Underwater vibro-acoustic performance of sandwich cylindrical shells with bidirectional re-entrant connections under hydrostatic pressure

The development of underwater pressure-resistant cylindrical shells with superior vibro-acoustic performance exhibits significant application potential for marine engineering. In this paper, a novel bidirectional re-entrant connection honeycomb (BRCH) is proposed by incorporating inclined ligament connections, which is further utilized as the honeycomb core of sandwich cylindrical shells. The directional band structures of the BRCH unit are calculated by the established dispersion dynamic model considering rotational symmetric boundary conditions.

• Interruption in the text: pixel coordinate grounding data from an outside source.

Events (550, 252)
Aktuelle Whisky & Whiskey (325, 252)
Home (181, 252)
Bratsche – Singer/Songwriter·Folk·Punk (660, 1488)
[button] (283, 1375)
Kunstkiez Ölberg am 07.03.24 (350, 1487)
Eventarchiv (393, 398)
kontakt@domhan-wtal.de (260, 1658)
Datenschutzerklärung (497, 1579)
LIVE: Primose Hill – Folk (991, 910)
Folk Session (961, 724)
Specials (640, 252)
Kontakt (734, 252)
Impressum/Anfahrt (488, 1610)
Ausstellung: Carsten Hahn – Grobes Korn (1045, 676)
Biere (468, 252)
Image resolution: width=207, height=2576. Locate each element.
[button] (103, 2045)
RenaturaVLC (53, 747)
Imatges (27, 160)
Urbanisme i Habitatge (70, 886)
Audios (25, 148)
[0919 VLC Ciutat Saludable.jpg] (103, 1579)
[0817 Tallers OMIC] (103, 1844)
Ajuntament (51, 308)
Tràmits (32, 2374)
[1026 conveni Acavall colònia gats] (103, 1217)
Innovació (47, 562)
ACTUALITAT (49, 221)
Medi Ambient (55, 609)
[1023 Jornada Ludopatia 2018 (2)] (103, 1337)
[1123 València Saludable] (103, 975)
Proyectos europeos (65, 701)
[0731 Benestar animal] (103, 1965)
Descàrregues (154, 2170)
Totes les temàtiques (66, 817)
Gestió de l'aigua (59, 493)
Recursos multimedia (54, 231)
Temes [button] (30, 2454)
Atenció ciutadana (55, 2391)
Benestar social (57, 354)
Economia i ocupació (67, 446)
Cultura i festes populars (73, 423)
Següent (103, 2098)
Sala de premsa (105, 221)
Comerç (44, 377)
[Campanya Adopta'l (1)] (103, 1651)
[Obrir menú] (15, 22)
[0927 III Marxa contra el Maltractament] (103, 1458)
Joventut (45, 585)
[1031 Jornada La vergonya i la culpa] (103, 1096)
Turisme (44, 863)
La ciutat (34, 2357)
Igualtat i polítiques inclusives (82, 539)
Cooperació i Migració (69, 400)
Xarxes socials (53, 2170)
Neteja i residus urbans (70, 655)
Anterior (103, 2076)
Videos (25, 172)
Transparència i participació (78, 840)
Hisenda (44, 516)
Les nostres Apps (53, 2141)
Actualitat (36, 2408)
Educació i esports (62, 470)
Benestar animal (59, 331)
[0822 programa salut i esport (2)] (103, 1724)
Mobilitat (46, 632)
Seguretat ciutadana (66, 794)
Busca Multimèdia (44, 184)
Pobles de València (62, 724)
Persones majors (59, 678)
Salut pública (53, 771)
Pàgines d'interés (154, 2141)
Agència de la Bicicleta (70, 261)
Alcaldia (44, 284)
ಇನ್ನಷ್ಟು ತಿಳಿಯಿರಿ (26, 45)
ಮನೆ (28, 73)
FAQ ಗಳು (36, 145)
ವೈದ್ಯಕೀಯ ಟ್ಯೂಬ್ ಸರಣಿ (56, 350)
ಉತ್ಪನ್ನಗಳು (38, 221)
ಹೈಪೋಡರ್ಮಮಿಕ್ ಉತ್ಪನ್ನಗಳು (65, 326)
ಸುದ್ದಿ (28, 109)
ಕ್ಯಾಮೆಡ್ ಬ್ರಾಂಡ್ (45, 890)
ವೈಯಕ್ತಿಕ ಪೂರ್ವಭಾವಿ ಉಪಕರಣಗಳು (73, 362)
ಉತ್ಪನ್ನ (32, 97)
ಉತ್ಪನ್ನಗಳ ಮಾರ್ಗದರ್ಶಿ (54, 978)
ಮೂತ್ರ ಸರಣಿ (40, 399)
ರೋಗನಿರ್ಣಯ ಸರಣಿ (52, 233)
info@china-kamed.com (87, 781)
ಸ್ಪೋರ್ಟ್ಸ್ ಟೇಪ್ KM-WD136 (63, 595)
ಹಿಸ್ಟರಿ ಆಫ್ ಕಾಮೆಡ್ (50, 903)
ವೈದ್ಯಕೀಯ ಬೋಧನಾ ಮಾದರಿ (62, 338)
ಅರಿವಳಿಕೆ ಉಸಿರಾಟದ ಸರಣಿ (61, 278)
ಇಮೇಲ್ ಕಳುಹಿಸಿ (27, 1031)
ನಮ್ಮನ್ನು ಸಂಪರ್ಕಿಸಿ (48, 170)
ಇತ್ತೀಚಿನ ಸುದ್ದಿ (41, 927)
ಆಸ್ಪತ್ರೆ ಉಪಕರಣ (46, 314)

The radial vibro-acoustic transmission responses and circumferential radiated sound pressure distribution of the BRCH sandwich cylindrical shell under different hydrostatic pressures are explored. A quantitative parametric analysis using the introduced evaluation indicator is performed to reveal the effects of typical geometric parameters and hydrostatic pressure on the underwater vibro-acoustic performance. The results indicate that the calculated bandgap characteristics accounting for modal displacement polarization can accurately predict the directional longitudinal wave isolation bands. The sound insulation performance of the BRCH sandwich cylindrical shell is effectively enhanced by the attenuation of radial vibration transmission within its honeycomb core, which is driven by the directional bandgaps. The distribution of radiated sound pressure near the transmitted shell panel is differentiated at high frequencies due to the localization of the excited vibration modes. Under the internal prestress of the shell, the eigenfrequencies of vibro-acoustic transmission responses decrease as hydrostatic pressure increases, thereby leading to the shift of vibro-acoustic attenuation bands. Therefore, this work provides practical guidance for improving the vibro-acoustic performance of underwater pressure-resistant cylindrical shells with consideration of hydrostatic pressure.